1) Looks at only r(x) or w(x) ops.
2) Constructs precedence/serialization graph
3) Edge created between nodes if preceding node operation appears before conflicting operation in latter node
4) Schedule serializable if and only if precedence graph has no cycles.

Topological sort extracts a serial schedule.

76
Q

What are the conditions for view equivalence?

A
  • Corresponding read operations in each schedule return the same values
  • Both schedules must return final DB state (last write must be the same)
77
Q

What’s the difference between Monolith and Microservices?

A

Monolith is one large service.
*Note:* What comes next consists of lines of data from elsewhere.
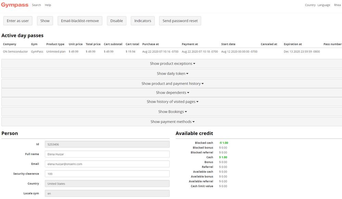Image resolution: width=342 pixels, height=199 pixels.
Task: Open the Help menu item
Action: coord(48,5)

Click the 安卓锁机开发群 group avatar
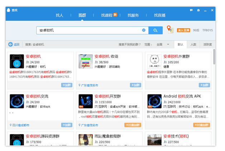(x=86, y=101)
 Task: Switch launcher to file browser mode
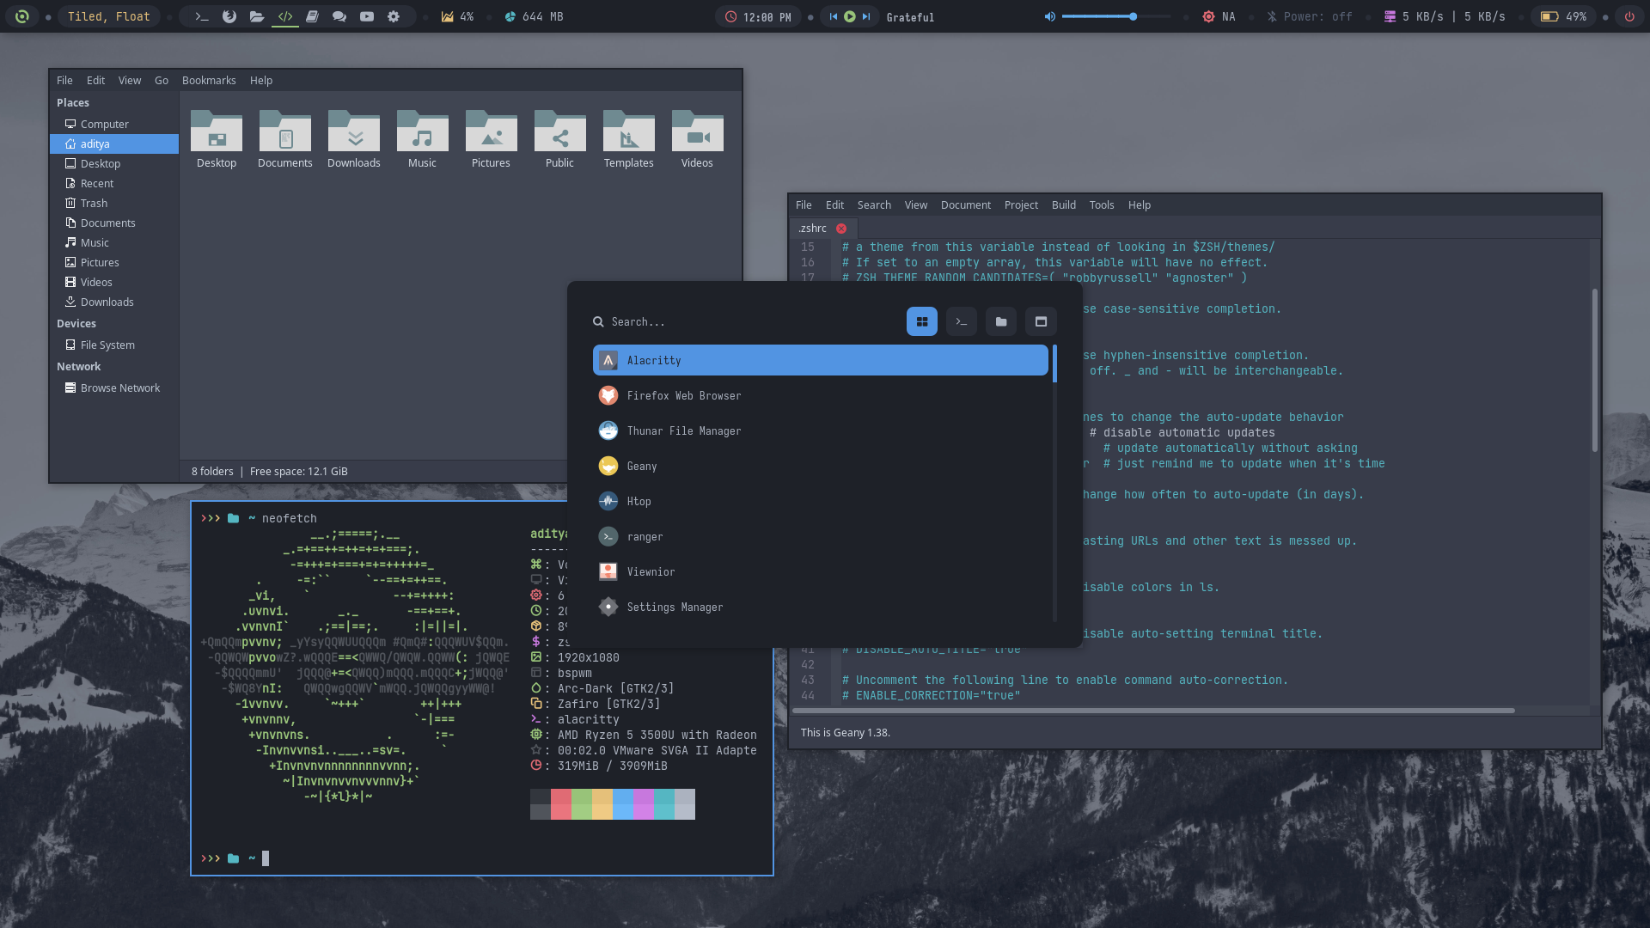click(x=1001, y=321)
Microservices are multiple small systems collated into a large one.

78
Q

What can arise when multiple clients work with the same data?

A

Stale Data: Data which has changed since being retrieved by the current process.

Pessimistic Locking: Resource is locked as soon as it is accessed and released as soon as all intended changes are committed. Prevents conflicts.
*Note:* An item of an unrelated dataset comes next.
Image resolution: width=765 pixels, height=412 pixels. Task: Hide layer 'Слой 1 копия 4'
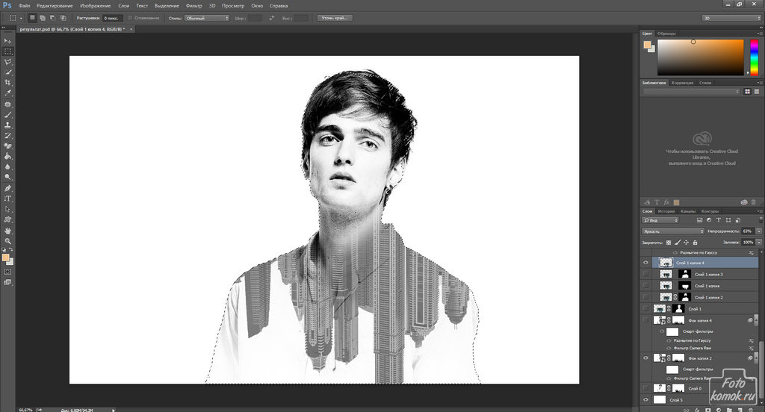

Optimistic Locking: Resources can be read and changed freely (assumed changes won’t conflict). Then check for conflict when committing changed result and act according to specified conflict resolution protocol. Avoids overhead of locking resource for a long period of time.

79
Q

Java RMI abstractions

A
  • Remote interfaces (allows remote invocation)
  • Stubs and Skeletons
    • Use proxy for the remote object on the client, and skeleton on the server side to receive incoming method calls, making remote method calls appear as if they were local method calls.
  • Serialization - Remote passing of objects and data without needing to serialize or deserialize it.
  • Naming Service - Use a registry to locate the objects, simplify look-ups
80
Q

What is transparency

A

Refers to the separation of the higher level semantics of a system from the lower level implementation issues.

81
Q

Explain 3 different types of transparency.

A

Network transparency - Hide existence of network from end user. Isolation from network artefact’s implementation details.
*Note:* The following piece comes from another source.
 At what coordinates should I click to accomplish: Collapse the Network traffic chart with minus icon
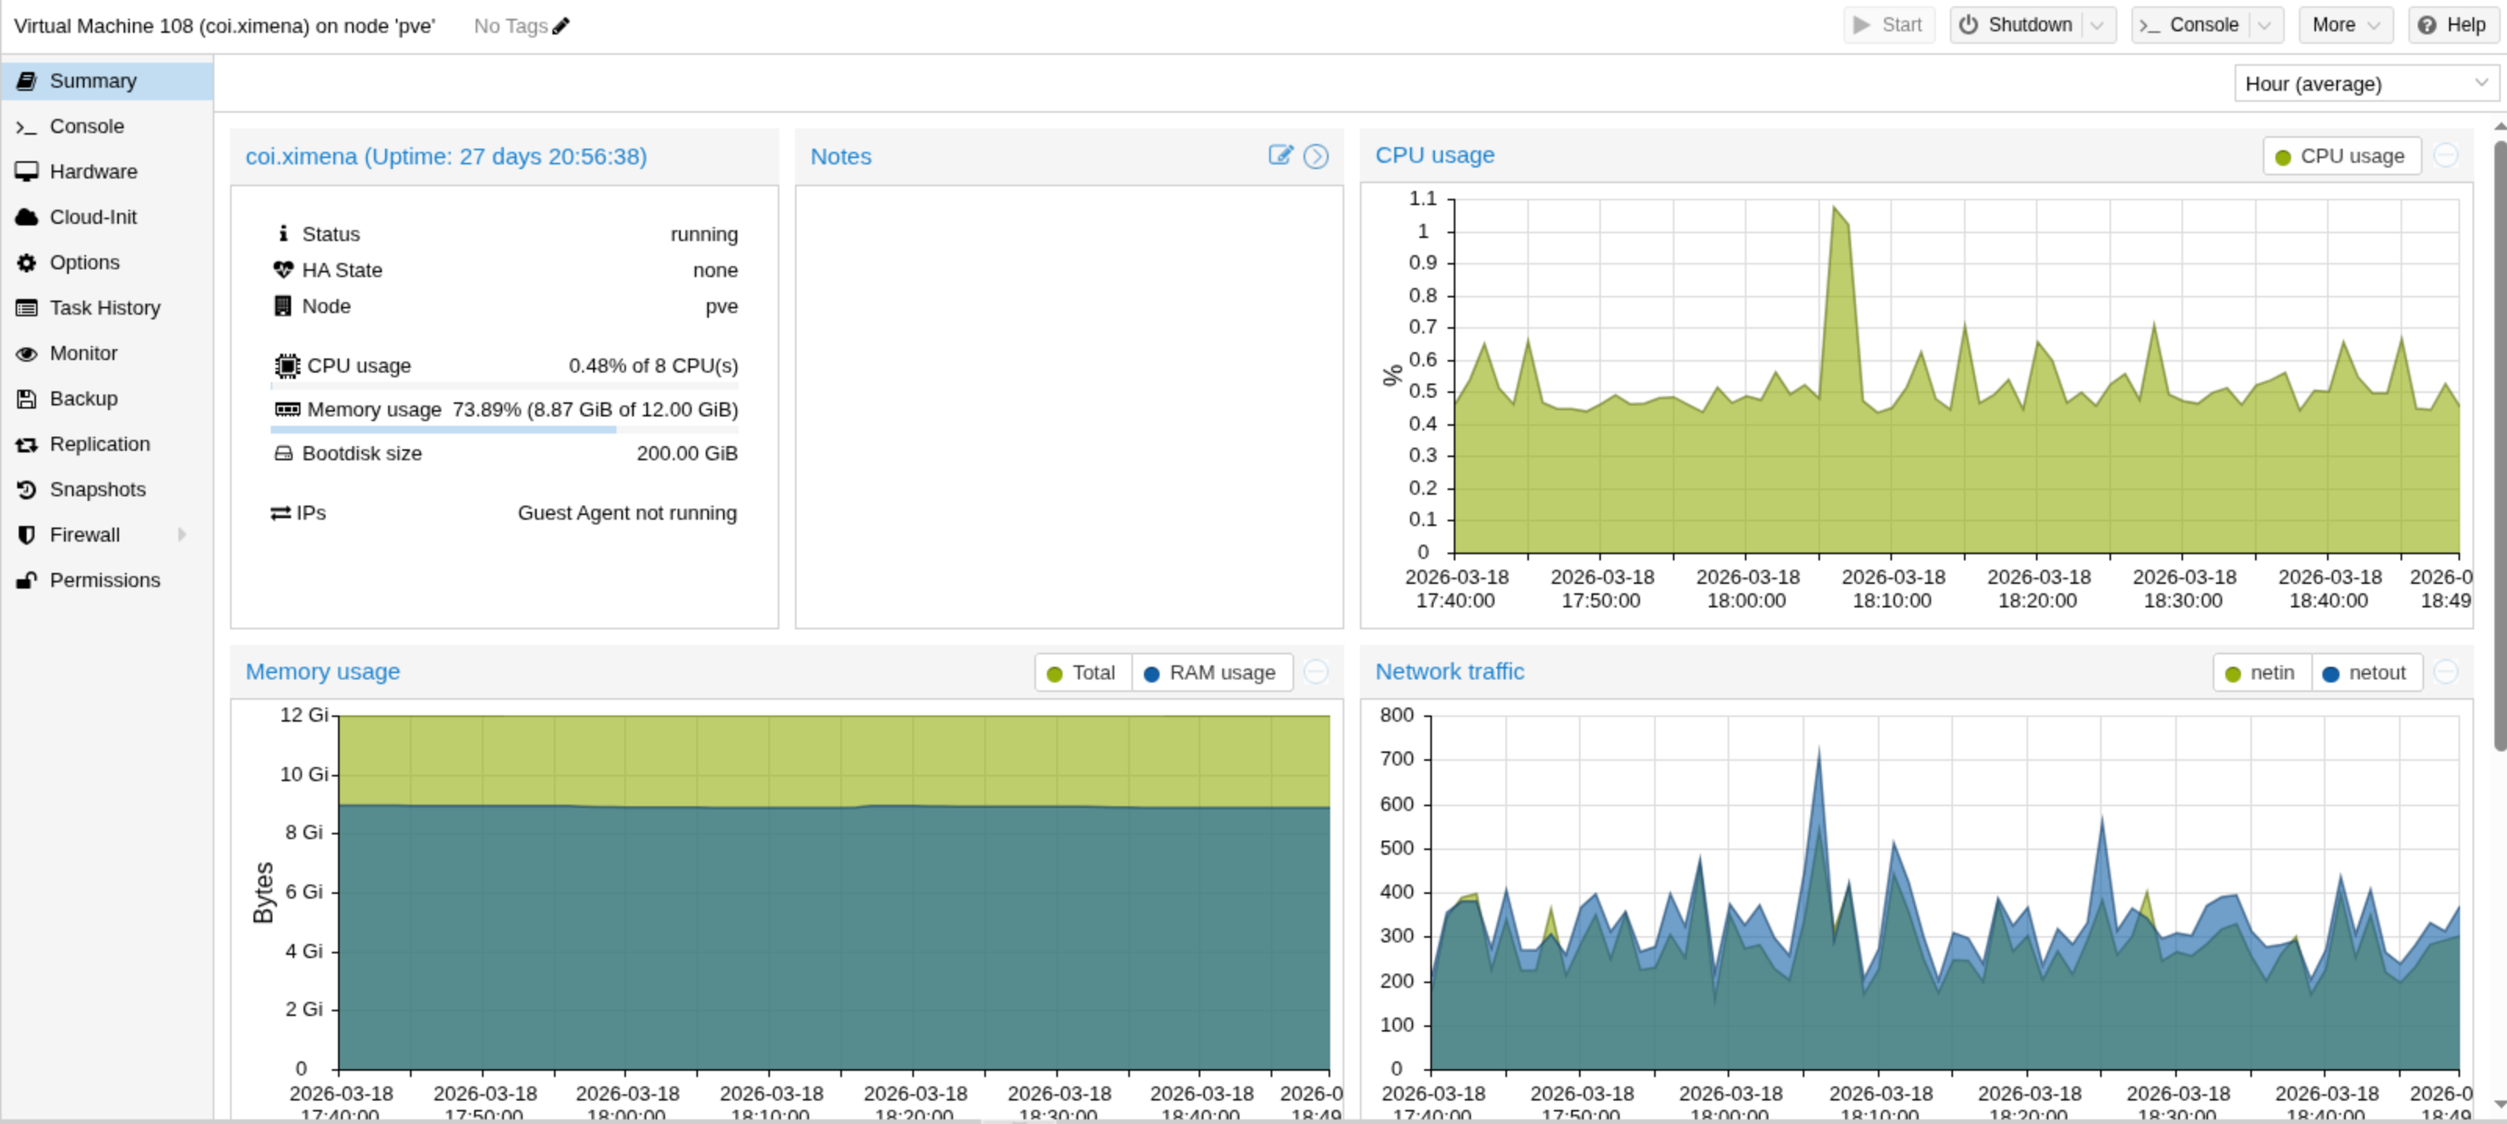(2448, 671)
Location Transparency - The process is independent of the processor that executes it.

Naming Transparency - Each DB object has a unique name.

Fragmentation Transparency: Queries must be broadcast to all fragments and results collated.

Replication Transparency: Should end users be aware that the DB uses replication?

82
Q

How can we provide for transparency?

A
  • Access Layer for data resources
  • Operating system for network resources
  • DDBMS takes role of DBMS, OS etc.
83
Q

Explain the ANSI/SPARC Model.

A

Layers:

  • End User
  • External Level (Interacts with users and represents data)
  • Global Conceptual Schema (To link local conceptual schemas)
  • Conceptual Schema (Defines structure of DB w/o implementation details)
  • Internal Level (Deals with physical storage and devices. Low Level Details)
84
Q

2 Advantages of ANSI/SPARC

A

Data independence
Modularity & Flexibility

85
Q

2 Disadvantage of ANSI/SPARC

A

Complexity & Overhead
Low Performance

86
Q

What are the architectural components of a DDBMS?

A
  • User Processor
  • Data Processor
87
Q

Name some global directory issues.

A

Global vs Local
Central vs Distributed
Single vs Multiple copies

88
Q

RPO

A

Recovery Point Objective (At start of data loss)

89
Q

RTO

A

Recovery Time Objective (At start of data being available again/recovery)

90
Q

Consensus Issue

A

When all data servers present agree on a value, we have a consensus

91
Q

Paxos

A

Family of consensus algorithms. Asynchronous. Totally order transactions across data servers by consensus. Allows select + appointment of leader by consensus.

92
Q

Characteristics of Paxos

A

Accommodate a certain level of failures (some units). Messages can be lost, delayed, re-received but never corrupted.

93
Q

Requirements for Paxos

A

Single Replica Semantics, Data Consistency between values, Progress expectation

94
Q

Transactions outcomes

A

Either commit or rollback.

95
Q

Is 2PC fault tolerant and why?

A

No because it blocks all participants when coordinator is blocked. It is a consensus broker.